● **Recorded information**
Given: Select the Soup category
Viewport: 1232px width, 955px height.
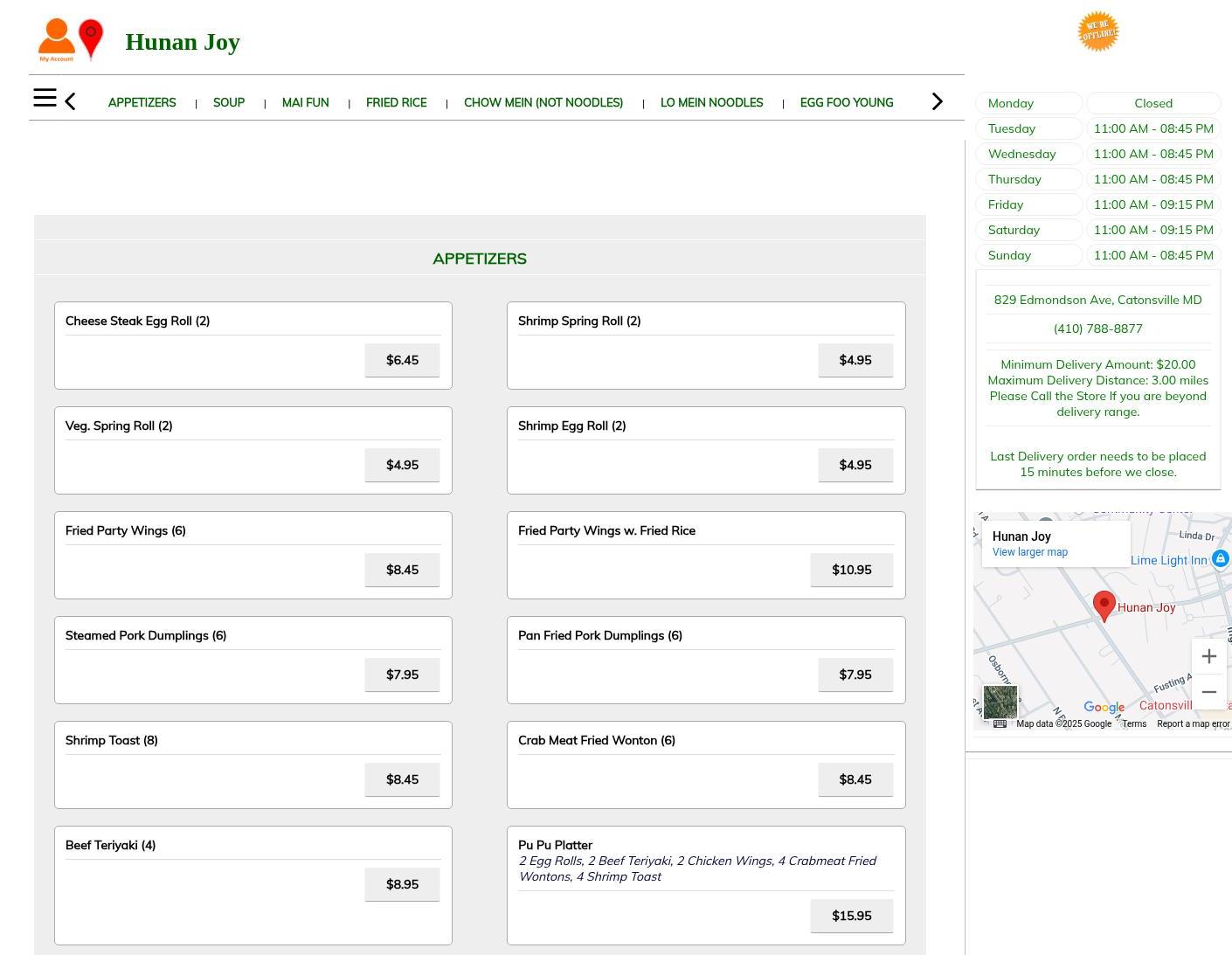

* * *

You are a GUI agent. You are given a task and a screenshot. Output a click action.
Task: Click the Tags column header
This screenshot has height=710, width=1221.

==

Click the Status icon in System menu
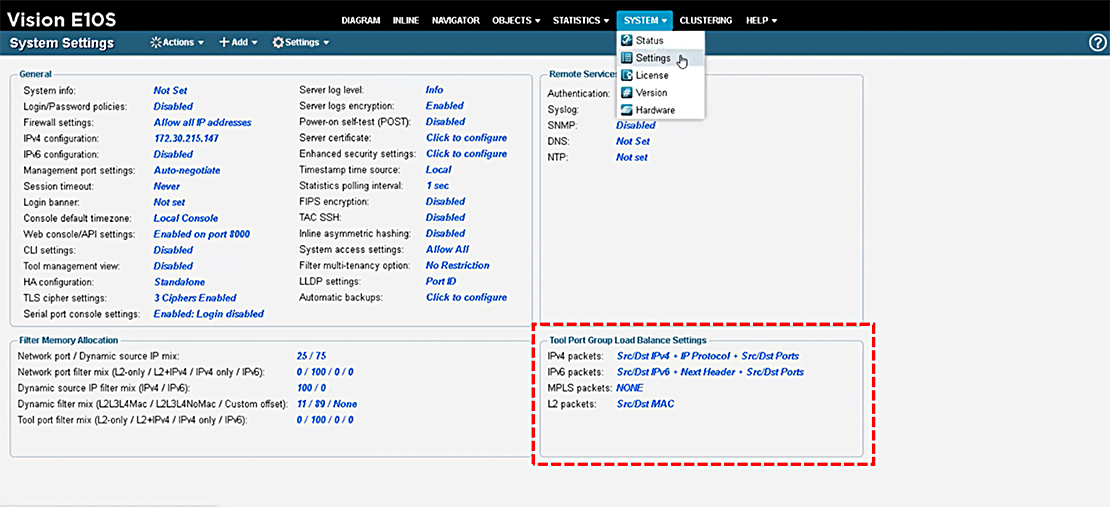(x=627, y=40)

● **Activity**
In the listing above, find the line with "You are a GUI" and the line with "This screenshot has height=710, width=1221.", then print exactly those lines and every line between them.

● **Result of the task**
You are a GUI agent. You are given a task and a screenshot. Output a click action.
Task: Click the Tags column header
This screenshot has height=710, width=1221.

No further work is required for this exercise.